Being from glasgow I can tell you that their is only one recommended breeder (thistle hedgehogs) in the area (the other one gave up recently) but she has quite a long list so you may have to wait a while. I think there is someone in Edinburgh who breeds too but isn't on the recommended breeders list so not sure what she is like.

If you are serious about getting a hog I would look through Recommended Breeders List and find a good one as you know it will come from a good ethical breeder. It may mean that you need to travel a bit to get your hog but it will be worth it. I have recently put myself on Colin's waiting list which will mean an 8 hr round trip but i'm desperate to have a good hog.

Not to scare you but WHS has been identified in the UK so please make use of the registry and the recommended breeders to avoid future heartbreak, don't just buy a hog because of a cheap price tag


----------



## Cleo27 (Jan 9, 2010)

*-*

All the advice has really helped me, Thank you. lil jo yes I have allready had a wee look at that Reccomended Breeder list and I will be waiting another little while yet before getting the hog so the waiting isn't really a problem. I am going to take my time and make sure I get exactly what I want instead of buying just any hedgehog. Thanks for all the advice and I'm sure I'll be back later on with another page load of questions :lol2:


----------



## Cleo27 (Jan 9, 2010)

*Zoo zone 2*

Can somebody maybe give me a website where I could get a zoo zone 2? I can't seem to find it anywhere & everywhere I find it they are discontinued :bash: .


----------



## Gina. (Sep 9, 2009)

Cleo27 said:


> Can somebody maybe give me a website where I could get a zoo zone 2? I can't seem to find it anywhere & everywhere I find it they are discontinued :bash: .

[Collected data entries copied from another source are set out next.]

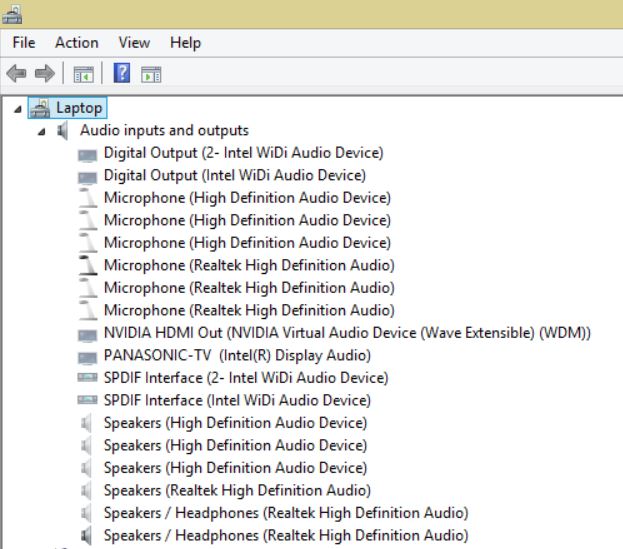Open the File menu
This screenshot has width=623, height=549.
click(23, 42)
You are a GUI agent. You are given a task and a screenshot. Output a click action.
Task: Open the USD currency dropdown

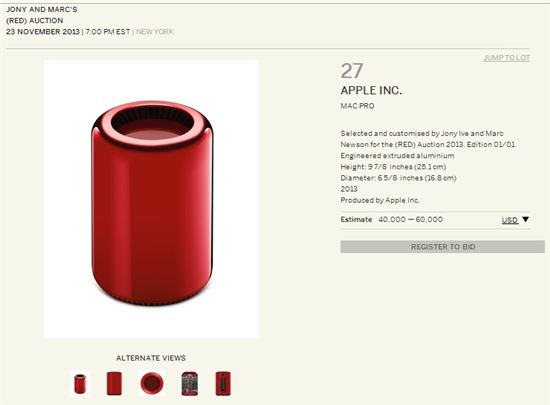(510, 220)
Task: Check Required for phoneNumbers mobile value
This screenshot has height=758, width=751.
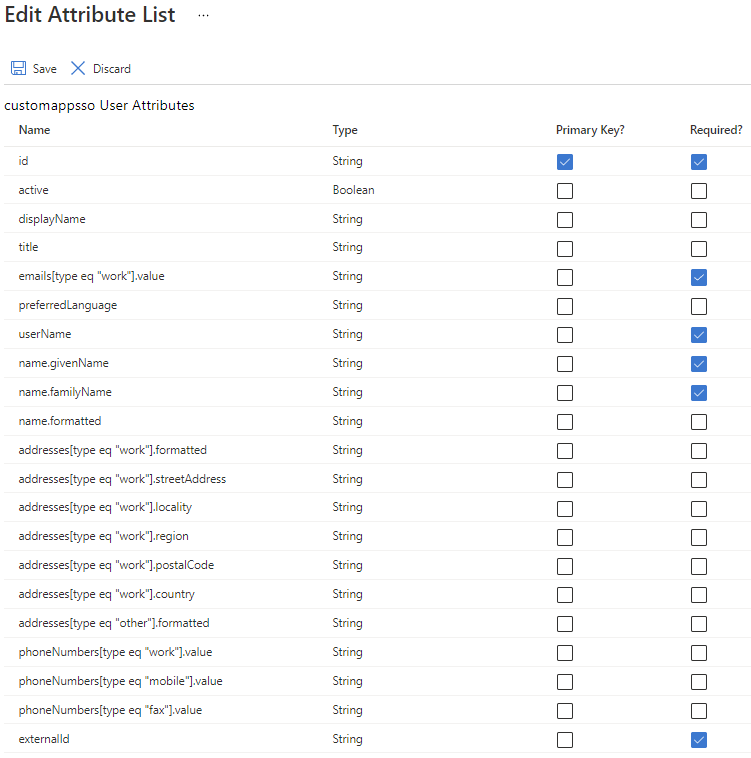Action: tap(699, 682)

I got mine off ebay, brand new, for under £40 :2thumb: ZooZone Rabbit Guinea Pig Habitat Cage Box Blue Large on eBay (end time 22-Jul-10 13:31:33 BST)

You can get them on netpetshop.co.uk as well, although some people have said they have had problems with ordering from them, i've ordered from them three times I think, and never had a problem. The cage is over £60 on there though


----------



## connor 1213 (Apr 6, 2009)

neon gecko had one in a few weeks ago...


----------



## Cleo27 (Jan 9, 2010)

*-*

Well I'm going down there tomorrow to get my Cleo some rats so I'll have a look to see then. Thanks : victory:


Where can I get half decent ceramic dishes?
Does anybody know where I would be able to find them quite cheap.

I'm trying to save money as much as I can- aswell as providing my little hedgehog with the best enviroment as possible lol<3


----------



## Shell195 (May 31, 2007)

Cleo27 said:


> Well I'm going down there tomorrow to get my Cleo some rats so I'll have a look to see then. Thanks : victory:
> 
> 
> Where can I get half decent ceramic dishes?
> ...


 

Ramekin dishes make ideal hog bowls and are very cheap too


----------



## Gina. (Sep 9, 2009)

Cleo27 said:


> Well I'm going down there tomorrow to get my Cleo some rats so I'll have a look to see then. Thanks : victory:
> 
> 
> Where can I get half decent ceramic dishes?
> ...


You can get ceramic dishes in wilkinsons for a pound


----------



## Cleo27 (Jan 9, 2010)

*-*

Thankyou :2thumb:

I will be getting the hedgehog very soon hopefully! Probably before the summer holidays end :no1::no1:!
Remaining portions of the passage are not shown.